Hard Core Capitalism - grubhub

There’s also a longstanding history in America of hard core capitalists making hard core profits. Admittedly, I have a confirmation bias towards them. As William Gibbs McNeil said about Vanderbilt in 1840, “I’d sooner have him with us, than against us.” Amen to that.

Back to the Global Macro Grind

As the European Central Bank (ECB) reduces the size of its balance sheet, Yellen’s Federal Reserve continues to ramp up the size of hers. At $4.2 TRILLION, I was perusing the Fed’s balance sheet last night. It was up another +$9.5B wk-over-wk, and +$1 TRILLION year-over-year. Socialism, baby!

Is that a bad word?

Or should we use statism? What else would you call an un-elected agency (the Federal Reserve), whose mandate is to get tighter as inflation accelerates and the economy expands, getting looser for the sake of the 1%-10% of the population that benefits from asset price inflation?

Economic expansion?

Yes. Newsflash:

  1. The US economic expansion is now going into its 59th month!
  2. Pardon? Yes. Take out all the spew politicians have been whining about since missing the buying opp of a lifetime in 2009.
  3. And focus on what actually happened. In gravity speak, this is called a cycle (see #history table in today’s Chart of The Day)

Oh, and what you’ll note in the historical data is that the average US economic expansion following a recession is also … drum-roll… 59 months!

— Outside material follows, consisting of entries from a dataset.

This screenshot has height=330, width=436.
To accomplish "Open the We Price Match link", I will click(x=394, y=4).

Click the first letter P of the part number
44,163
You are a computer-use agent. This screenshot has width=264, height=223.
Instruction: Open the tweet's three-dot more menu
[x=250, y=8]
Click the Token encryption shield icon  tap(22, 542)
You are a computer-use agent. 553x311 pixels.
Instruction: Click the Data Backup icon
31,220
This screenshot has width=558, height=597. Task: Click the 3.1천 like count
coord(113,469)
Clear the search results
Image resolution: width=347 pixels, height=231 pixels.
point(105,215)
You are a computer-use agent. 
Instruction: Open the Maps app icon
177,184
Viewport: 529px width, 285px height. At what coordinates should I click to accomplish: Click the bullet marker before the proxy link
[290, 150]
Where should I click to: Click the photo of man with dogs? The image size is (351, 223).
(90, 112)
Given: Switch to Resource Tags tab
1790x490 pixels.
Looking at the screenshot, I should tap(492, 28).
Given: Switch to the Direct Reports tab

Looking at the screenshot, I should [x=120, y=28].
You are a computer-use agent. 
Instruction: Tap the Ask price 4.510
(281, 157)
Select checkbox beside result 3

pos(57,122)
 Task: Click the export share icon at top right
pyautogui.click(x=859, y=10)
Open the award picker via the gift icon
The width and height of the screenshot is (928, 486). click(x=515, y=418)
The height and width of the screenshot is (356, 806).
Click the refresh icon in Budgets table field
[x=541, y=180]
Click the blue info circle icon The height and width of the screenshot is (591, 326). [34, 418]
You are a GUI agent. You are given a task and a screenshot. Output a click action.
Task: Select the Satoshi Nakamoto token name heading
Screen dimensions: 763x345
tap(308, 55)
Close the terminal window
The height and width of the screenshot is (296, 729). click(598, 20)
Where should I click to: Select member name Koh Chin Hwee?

In other words, during this epic expansion, the Fed:

  1. Didn’t see any inflation, at the all-time-highs in US energy, food, education, rent, etc. inflation – so it didn’t see a need to tighten
  2. Won’t ever see inflation, until we have another inflation crisis
  3. And is now tapering (late) into what will likely be a US consumption growth slowdown

Yep, that last part is the least consensus of everything else I wrote, primarily because my conclusion is embedded in a forecast that isn’t consensus – i.e. that US #InflationAccelerating is finally slowing US consumption growth.

Hard core Keynesianism, this view is not.  And what do you do if you share it? Do more of what you’ve been doing for 3 months:

  1. Buy Inflation (Short US Dollars, and Buy Commodities and/or anything with pricing power)
  2. Buy Bonds (because the Fed has 0% credibility and/or intention to fight inflation)
  3. Buy Foreign Currencies who has monetary policies that are building credibility

That’s why I feel pretty good about selling US Buy-The-Damn-Bubble #BTDB Growth Equities (everything we liked last year), booking those gains and plowing them back into the former Bernanke Bubbles (Food, Gold, Utilities, REITS, Bonds, Emerging Markets, etc.) that blew up in 2013.

The inflation topic drives people who take the Fed’s word for it (that there is no inflation) squirrel. But those are mostly people who are educated with a serious level of Western Academic Groupthink and don’t think for themselves. If you ask objective people, they know the government is lying to them.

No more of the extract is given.